Quiso decirle que él se quedó sin el mundo pero ella no creía, no sentía que Jorge Maura había venido a Lanzarote a ganar a Dios con su sacrificio.
– Porque éste es un sacrificio, lo estoy viendo, ¿no es cierto?
– ¿Quieres decir que al terminar la guerra debí retomar mi vocación intelectual, recordar a mis maestros Ortega y Husserl, escribir?
– ¿Por qué no?
Él se rió. -Porque es de la puta madre ser creativo a sabiendas de que no eres ni Mozart ni Keats. Coño, ya me cansé de escarbar en mi pasado. No hay nada en mí que justifique la pretensión de crear. Eso por principio de cuentas, antes que nada, antes que tú, antes que Raquel, está mi propio vacío, la conciencia de mis propios límites, casi de mi esterilidad. ¿Te parece mal esto que te digo? ¿Ahora quieres venir tú a venderme una ilusión en la que yo no creo pero me hace creer que eres pendeja, como dicen ustedes, o que subestimas mi propia inteligencia? ¿Por qué no me dejas solo, llenando el vacío a mi manera? Déjame ver las cosas por mí mismo, saber si algo puede crecer todavía en mi alma, una idea, una fe, porque te juro, Laura, que mi alma está más desolada que este paisaje de roca que ves allá afuera… ¿por qué?

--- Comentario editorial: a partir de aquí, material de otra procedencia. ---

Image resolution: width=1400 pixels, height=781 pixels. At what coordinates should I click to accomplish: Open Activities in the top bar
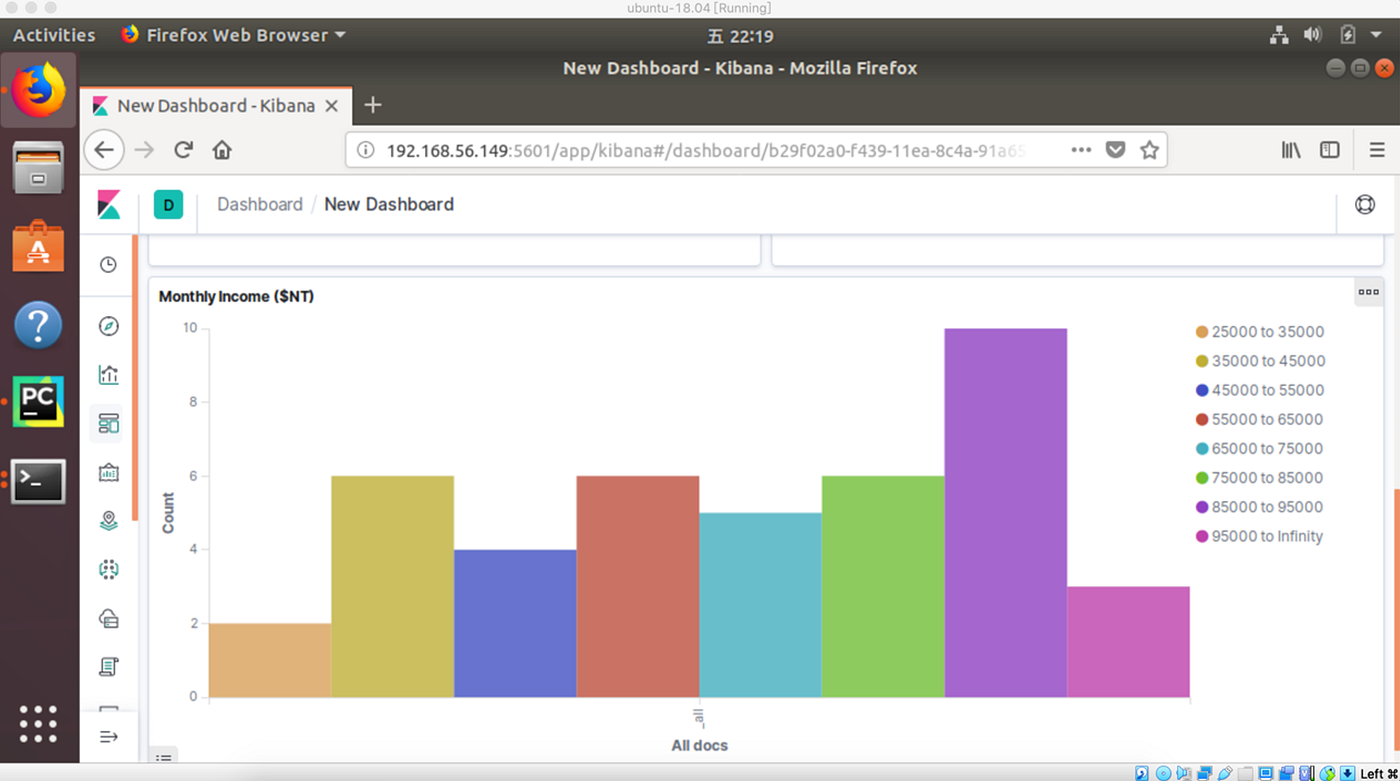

Ella lo abrazó, se hincó y le abrazó las piernas, apoyó la cabeza contra las rodillas, la ruborizó la humedad del pantalón de mezclilla gris, como si lavado hasta el desgaste, ya no tuviera tiempo de secarse y aun así retuviese el olor del orín y la camisa igual, lavada rápido y puesta de vuelta porque era la única y ni así se iban los olores malos, el olor de cuerpo terreno, cuerpo de animal, cansado de expulsar humores, mierda, semen. Jorge, mi amor, mi Jorge, ya no sé cómo besarte…
– Ya no tengo fuerzas para seguir escarbando mis raíces. El mal español e hispanoamericano. ¿Quiénes somos?

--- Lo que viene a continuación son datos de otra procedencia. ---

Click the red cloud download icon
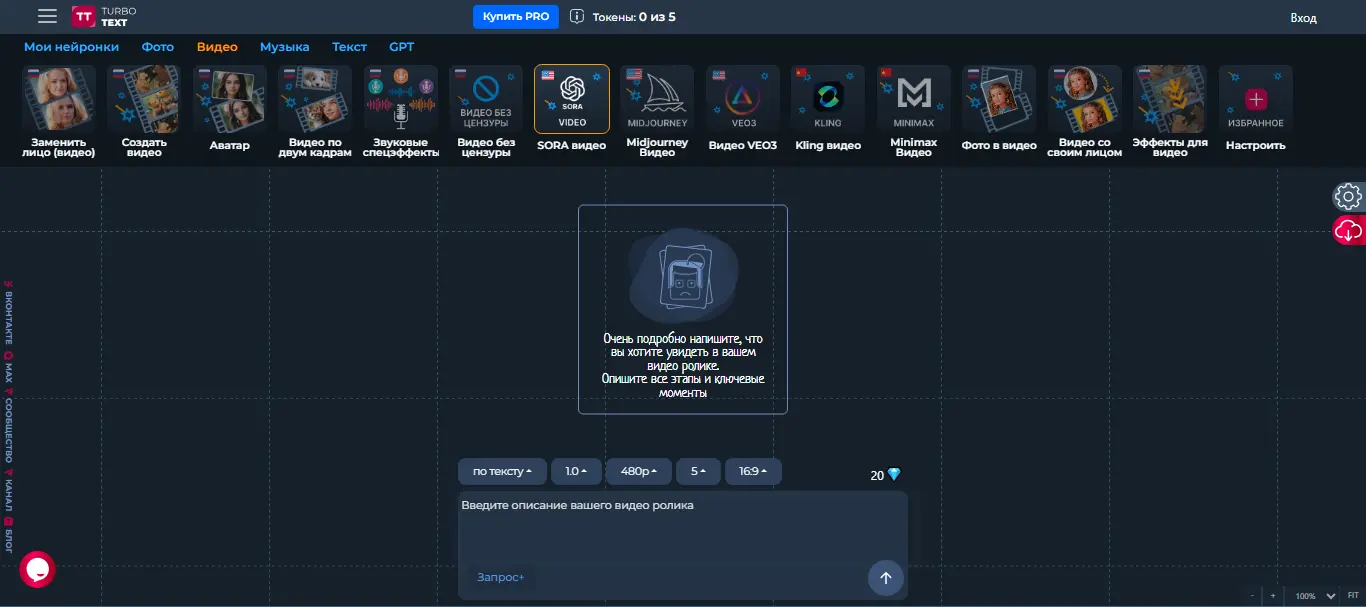1348,231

Le pidió perdón por haberlo provocado.
– No, está bien. Levántate. Déjame mirarte bien. Te ves tan limpia, tan limpia…
– ¿Qué me quieres decir?
Laura ya no recuerda la postura de su amante, con su ropa húmeda pero recién lavada, vieja y con un olor a derrota que ningún jabón podía expulsar. No recuerda ya si el hombre estaba de pie o sentado en el catre, con la cabeza baja o mirando hacia afuera. Al techo. O a los ojos de Laura.
– ¿Qué te quiero decir? ¿Qué sabes?
– Sé tu biografía. De la aristocracia a la República a la derrota al exilio y al orgullo. El orgullo de Lanzarote.

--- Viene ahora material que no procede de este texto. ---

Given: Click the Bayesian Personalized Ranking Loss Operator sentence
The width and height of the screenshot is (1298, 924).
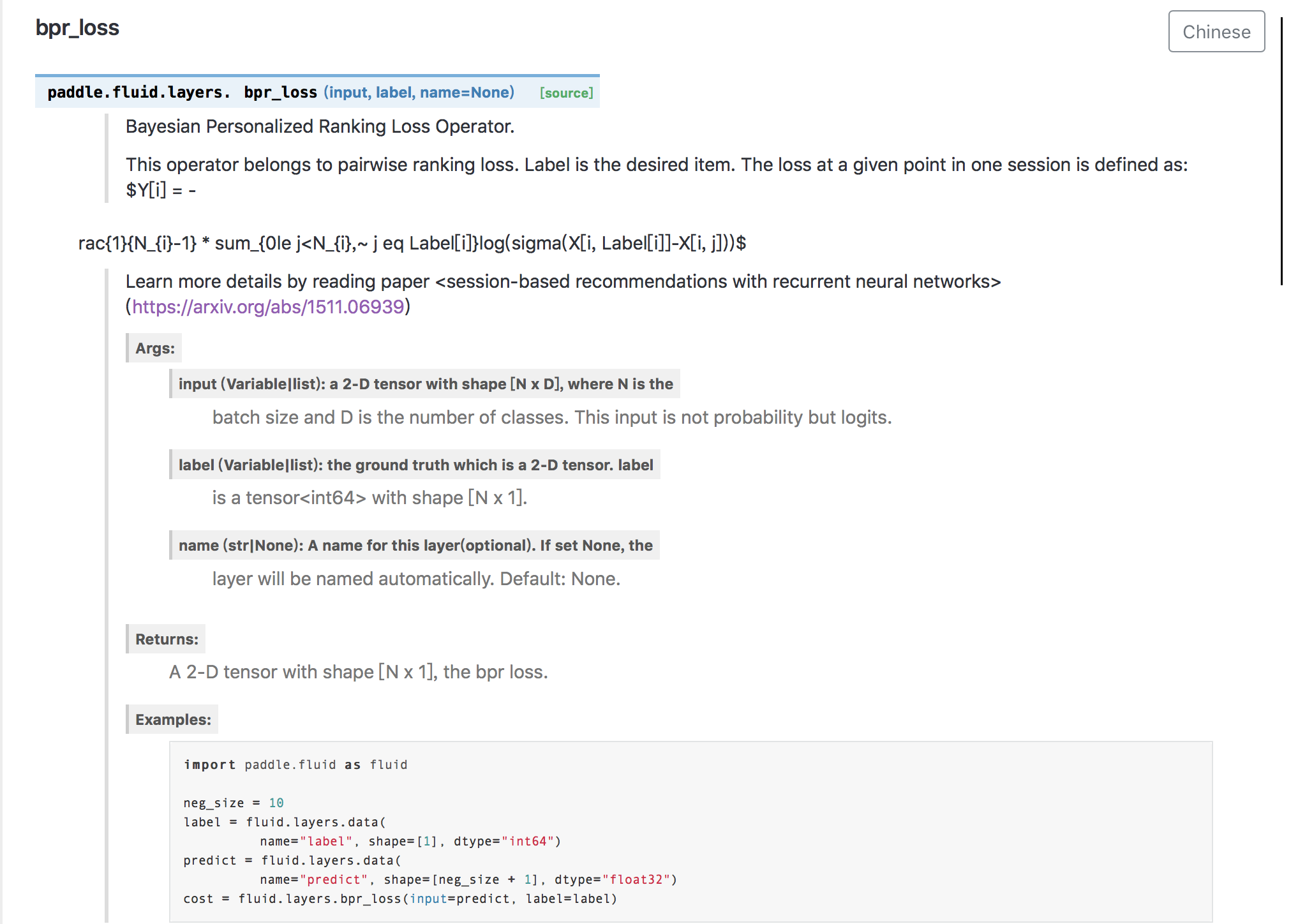Looking at the screenshot, I should click(x=320, y=127).
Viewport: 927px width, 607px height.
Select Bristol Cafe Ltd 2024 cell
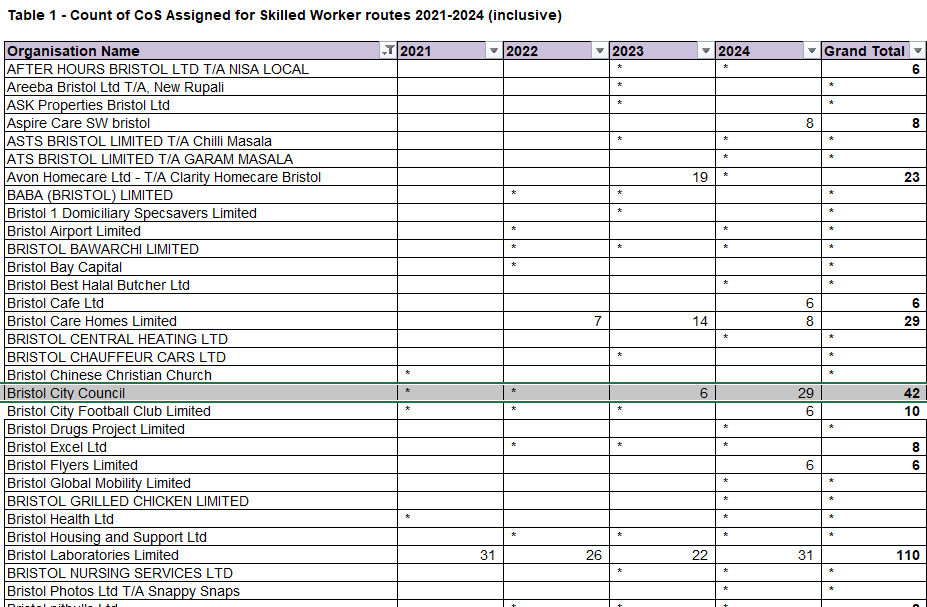(x=768, y=303)
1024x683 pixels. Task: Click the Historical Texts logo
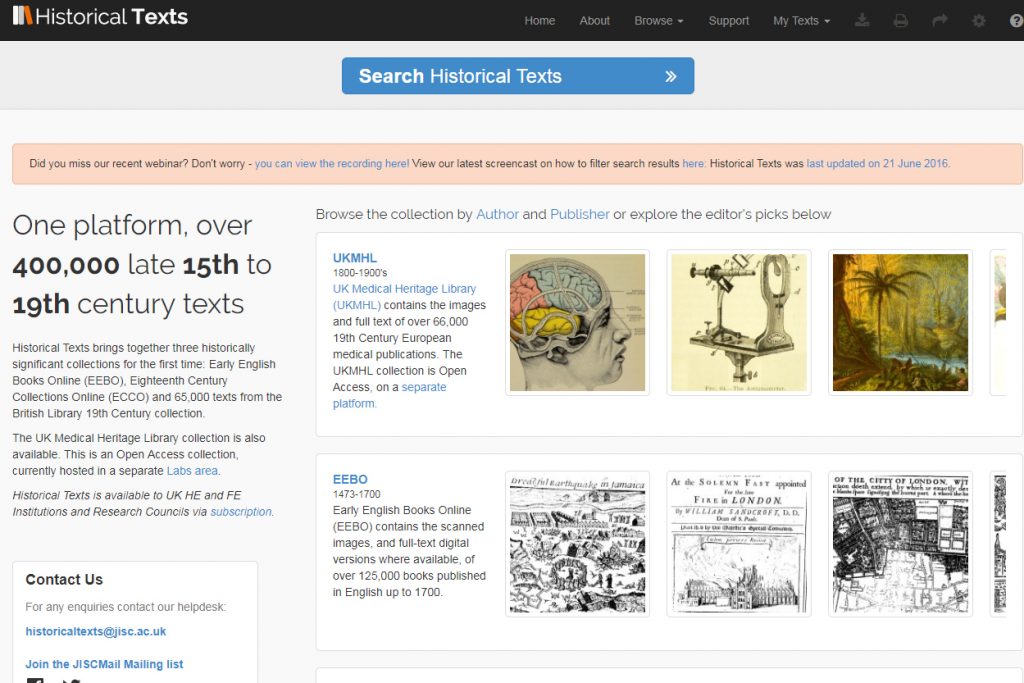(x=100, y=17)
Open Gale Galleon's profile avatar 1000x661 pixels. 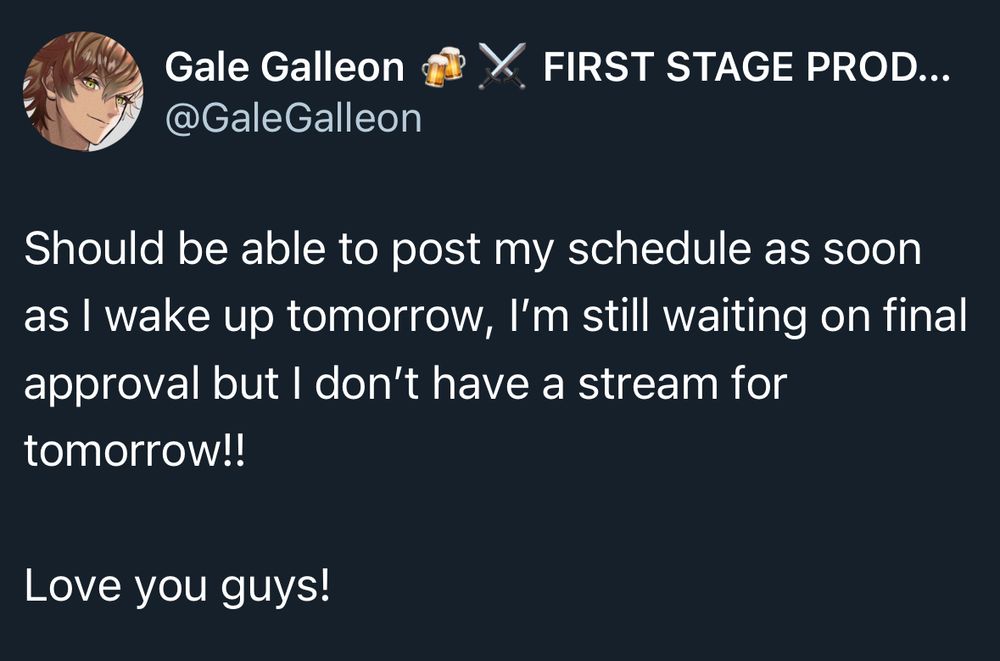point(83,91)
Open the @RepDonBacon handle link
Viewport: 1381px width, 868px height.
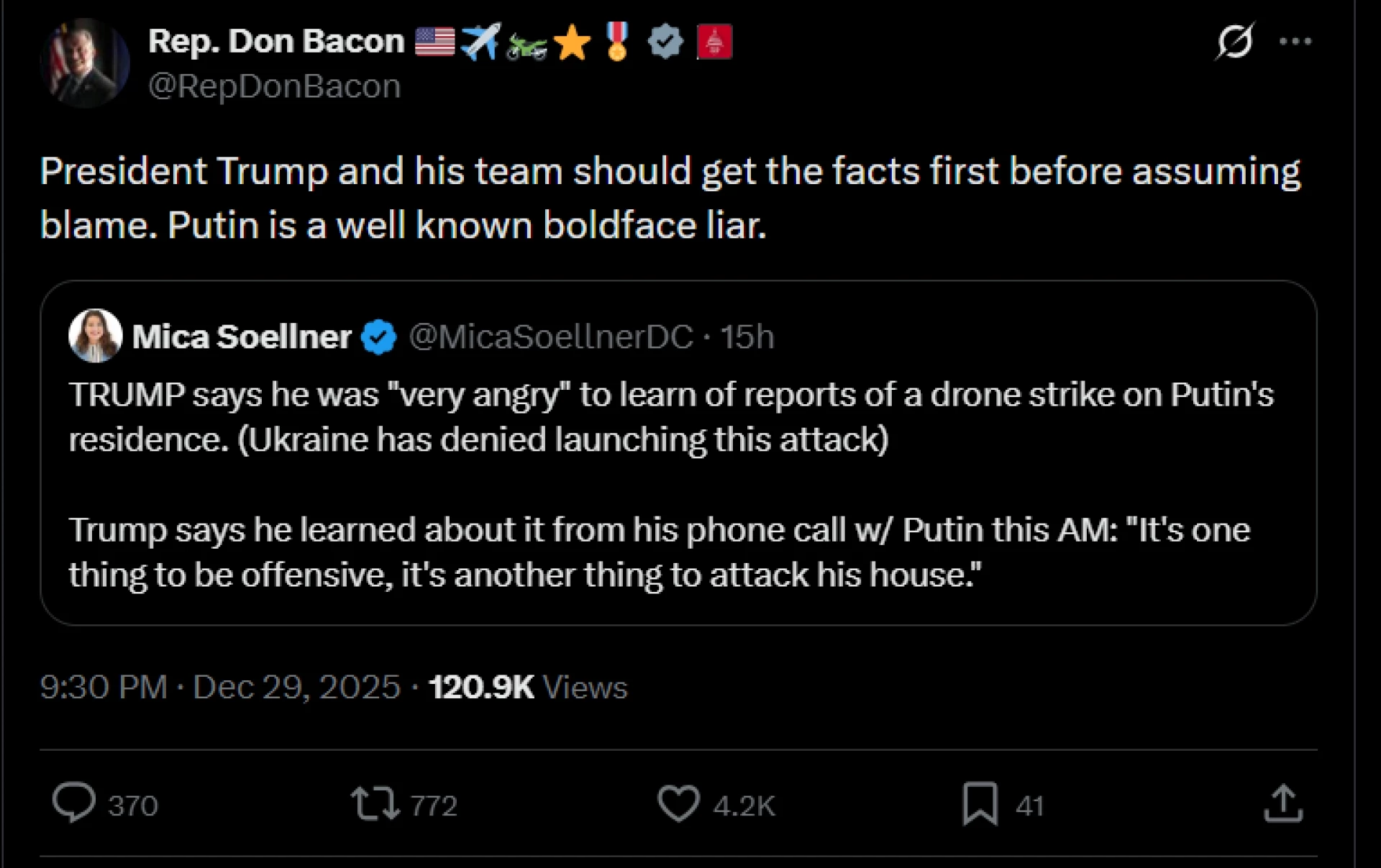click(x=274, y=86)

– El pecado de Luzbel -rió Jorge-. Dejas muchos huecos, ¿sabes?
– Lo sé. ¿El orgullo en Lanzarote? Eso no es un hueco. Es aquí. Es hoy
– Limpio las letrinas de los monjes y veo dibujos imposibles en los muros. Como si un pintor arrepentido hubiese empezado algo que nunca terminó y sabiéndolo, escogió el lugar más humilde y humillante del monasterio para iniciar un enigma. Porque eso que yo veo o imagino es un misterio y el sitio del misterio es el lugar donde los buenos hermanos, lo quieran o no, cagan y mean, son cuerpo y su cuerpo les recuerda que nunca podrán ser totalmente, como lo quisieran, espíritu. Totalmente.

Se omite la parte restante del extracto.